→ **WRITTEN REQUEST**: Lay out every line of the data below as a Markdown table with the columns Row and Line, numbering the rows and leaving out blank lines.

→ **DATASET EXTRACT**:
□ □ □ □

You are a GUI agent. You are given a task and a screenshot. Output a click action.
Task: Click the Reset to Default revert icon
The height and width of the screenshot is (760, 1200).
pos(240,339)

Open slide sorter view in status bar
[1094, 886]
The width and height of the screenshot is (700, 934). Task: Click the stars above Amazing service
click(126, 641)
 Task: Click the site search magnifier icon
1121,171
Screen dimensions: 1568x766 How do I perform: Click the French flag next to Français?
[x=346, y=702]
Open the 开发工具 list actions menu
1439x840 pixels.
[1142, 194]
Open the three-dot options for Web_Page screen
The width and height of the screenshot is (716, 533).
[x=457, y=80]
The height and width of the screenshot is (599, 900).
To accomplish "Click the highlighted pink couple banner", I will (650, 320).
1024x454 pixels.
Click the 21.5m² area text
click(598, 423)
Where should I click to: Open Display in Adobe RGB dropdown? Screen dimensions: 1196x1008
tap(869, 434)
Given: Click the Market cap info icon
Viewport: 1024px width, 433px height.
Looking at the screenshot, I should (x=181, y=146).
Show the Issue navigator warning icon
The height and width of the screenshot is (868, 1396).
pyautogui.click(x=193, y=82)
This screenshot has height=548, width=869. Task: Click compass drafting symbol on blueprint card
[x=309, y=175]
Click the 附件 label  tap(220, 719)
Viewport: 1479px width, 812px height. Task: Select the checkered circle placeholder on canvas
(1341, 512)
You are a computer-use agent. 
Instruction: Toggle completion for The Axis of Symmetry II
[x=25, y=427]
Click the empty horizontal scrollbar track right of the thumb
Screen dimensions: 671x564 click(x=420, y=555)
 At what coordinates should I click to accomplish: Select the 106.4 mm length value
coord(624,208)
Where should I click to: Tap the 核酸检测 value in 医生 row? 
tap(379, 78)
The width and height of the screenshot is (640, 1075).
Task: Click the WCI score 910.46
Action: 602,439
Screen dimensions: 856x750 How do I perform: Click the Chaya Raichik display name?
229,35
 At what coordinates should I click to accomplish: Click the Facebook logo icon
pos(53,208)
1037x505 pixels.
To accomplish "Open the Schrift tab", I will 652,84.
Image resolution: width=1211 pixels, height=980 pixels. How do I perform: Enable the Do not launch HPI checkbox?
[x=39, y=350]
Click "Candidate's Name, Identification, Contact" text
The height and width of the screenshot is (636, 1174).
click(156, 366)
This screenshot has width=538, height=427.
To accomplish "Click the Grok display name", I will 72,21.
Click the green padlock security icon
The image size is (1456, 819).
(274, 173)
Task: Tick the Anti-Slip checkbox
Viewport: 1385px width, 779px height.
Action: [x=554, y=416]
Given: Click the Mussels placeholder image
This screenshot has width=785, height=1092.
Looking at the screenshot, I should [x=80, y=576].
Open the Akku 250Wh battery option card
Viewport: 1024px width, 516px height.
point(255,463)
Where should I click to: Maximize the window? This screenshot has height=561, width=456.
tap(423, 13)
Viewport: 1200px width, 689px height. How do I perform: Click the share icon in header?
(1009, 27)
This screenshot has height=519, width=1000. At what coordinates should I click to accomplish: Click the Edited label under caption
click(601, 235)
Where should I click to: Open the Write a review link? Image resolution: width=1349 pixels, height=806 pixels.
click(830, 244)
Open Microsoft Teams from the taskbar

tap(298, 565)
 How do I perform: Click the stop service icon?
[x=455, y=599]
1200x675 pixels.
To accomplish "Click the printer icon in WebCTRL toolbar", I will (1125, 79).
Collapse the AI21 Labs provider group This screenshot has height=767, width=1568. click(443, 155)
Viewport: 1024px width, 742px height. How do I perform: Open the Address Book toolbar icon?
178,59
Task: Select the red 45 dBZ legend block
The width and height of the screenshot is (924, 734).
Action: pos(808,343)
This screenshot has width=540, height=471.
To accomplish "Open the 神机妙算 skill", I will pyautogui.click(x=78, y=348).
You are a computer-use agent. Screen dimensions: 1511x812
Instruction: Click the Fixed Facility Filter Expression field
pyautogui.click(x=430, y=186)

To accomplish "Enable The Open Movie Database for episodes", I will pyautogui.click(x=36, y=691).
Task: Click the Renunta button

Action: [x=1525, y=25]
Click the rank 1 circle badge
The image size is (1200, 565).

□ □ □ □

→ **THE ANSWER**:
| Row | Line |
|---|---|
| 1 | You are a GUI agent. You are given a task and a screenshot. Output a click action. |
| 2 | Task: Click the Reset to Default revert icon |
| 3 | The height and width of the screenshot is (760, 1200). |
| 4 | pos(240,339) |
| 5 | Open slide sorter view in status bar |
| 6 | [1094, 886] |
| 7 | The width and height of the screenshot is (700, 934). Task: Click the stars above Amazing service |
| 8 | click(126, 641) |
| 9 |  Task: Click the site search magnifier icon |
| 10 | 1121,171 |
| 11 | Screen dimensions: 1568x766 How do I perform: Click the French flag next to Français? |
| 12 | [x=346, y=702] |
| 13 | Open the 开发工具 list actions menu |
| 14 | 1439x840 pixels. |
| 15 | [1142, 194] |
| 16 | Open the three-dot options for Web_Page screen |
| 17 | The width and height of the screenshot is (716, 533). |
| 18 | [x=457, y=80] |
| 19 | The height and width of the screenshot is (599, 900). |
| 20 | To accomplish "Click the highlighted pink couple banner", I will (650, 320). |
| 21 | 1024x454 pixels. |
| 22 | Click the 21.5m² area text |
| 23 | click(598, 423) |
| 24 | Where should I click to: Open Display in Adobe RGB dropdown? Screen dimensions: 1196x1008 |
| 25 | tap(869, 434) |
| 26 | Given: Click the Market cap info icon |
| 27 | Viewport: 1024px width, 433px height. |
| 28 | Looking at the screenshot, I should (x=181, y=146). |
| 29 | Show the Issue navigator warning icon |
| 30 | The height and width of the screenshot is (868, 1396). |
| 31 | pyautogui.click(x=193, y=82) |
| 32 | This screenshot has height=548, width=869. Task: Click compass drafting symbol on blueprint card |
| 33 | [x=309, y=175] |
| 34 | Click the 附件 label  tap(220, 719) |
| 35 | Viewport: 1479px width, 812px height. Task: Select the checkered circle placeholder on canvas |
| 36 | (1341, 512) |
| 37 | You are a computer-use agent.  |
| 38 | Instruction: Toggle completion for The Axis of Symmetry II |
| 39 | [x=25, y=427] |
| 40 | Click the empty horizontal scrollbar track right of the thumb |
| 41 | Screen dimensions: 671x564 click(x=420, y=555) |
| 42 |  At what coordinates should I click to accomplish: Select the 106.4 mm length value |
| 43 | coord(624,208) |
| 44 | Where should I click to: Tap the 核酸检测 value in 医生 row?  |
| 45 | tap(379, 78) |
| 46 | The width and height of the screenshot is (640, 1075). |
| 47 | Task: Click the WCI score 910.46 |
| 48 | Action: 602,439 |
| 49 | Screen dimensions: 856x750 How do I perform: Click the Chaya Raichik display name? |
| 50 | 229,35 |
| 51 |  At what coordinates should I click to accomplish: Click the Facebook logo icon |
| 52 | pos(53,208) |
| 53 | 1037x505 pixels. |
| 54 | To accomplish "Open the Schrift tab", I will 652,84. |
| 55 | Image resolution: width=1211 pixels, height=980 pixels. How do I perform: Enable the Do not launch HPI checkbox? |
| 56 | [x=39, y=350] |
| 57 | Click "Candidate's Name, Identification, Contact" text |
| 58 | The height and width of the screenshot is (636, 1174). |
| 59 | click(156, 366) |
| 60 | This screenshot has width=538, height=427. |
| 61 | To accomplish "Click the Grok display name", I will 72,21. |
| 62 | Click the green padlock security icon |
| 63 | The image size is (1456, 819). |
| 64 | (274, 173) |
| 65 | Task: Tick the Anti-Slip checkbox |
| 66 | Viewport: 1385px width, 779px height. |
| 67 | Action: [x=554, y=416] |
| 68 | Given: Click the Mussels placeholder image |
| 69 | This screenshot has width=785, height=1092. |
| 70 | Looking at the screenshot, I should [x=80, y=576]. |
| 71 | Open the Akku 250Wh battery option card |
| 72 | Viewport: 1024px width, 516px height. |
| 73 | point(255,463) |
| 74 | Where should I click to: Maximize the window? This screenshot has height=561, width=456. |
| 75 | tap(423, 13) |
| 76 | Viewport: 1200px width, 689px height. How do I perform: Click the share icon in header? |
| 77 | (1009, 27) |
| 78 | This screenshot has height=519, width=1000. At what coordinates should I click to accomplish: Click the Edited label under caption |
| 79 | click(601, 235) |
| 80 | Where should I click to: Open the Write a review link? Image resolution: width=1349 pixels, height=806 pixels. |
| 81 | click(830, 244) |
| 82 | Open Microsoft Teams from the taskbar |
| 83 | tap(298, 565) |
| 84 |  How do I perform: Click the stop service icon? |
| 85 | [x=455, y=599] |
| 86 | 1200x675 pixels. |
| 87 | To accomplish "Click the printer icon in WebCTRL toolbar", I will (1125, 79). |
| 88 | Collapse the AI21 Labs provider group This screenshot has height=767, width=1568. click(443, 155) |
| 89 | Viewport: 1024px width, 742px height. How do I perform: Open the Address Book toolbar icon? |
| 90 | 178,59 |
| 91 | Task: Select the red 45 dBZ legend block |
| 92 | The width and height of the screenshot is (924, 734). |
| 93 | Action: pos(808,343) |
| 94 | This screenshot has width=540, height=471. |
| 95 | To accomplish "Open the 神机妙算 skill", I will pyautogui.click(x=78, y=348). |
| 96 | You are a computer-use agent. Screen dimensions: 1511x812 |
| 97 | Instruction: Click the Fixed Facility Filter Expression field |
| 98 | pyautogui.click(x=430, y=186) |
| 99 | To accomplish "Enable The Open Movie Database for episodes", I will pyautogui.click(x=36, y=691). |
| 100 | Task: Click the Renunta button |
| 101 | Action: [x=1525, y=25] |
| 102 | Click the rank 1 circle badge |
| 103 | The image size is (1200, 565). |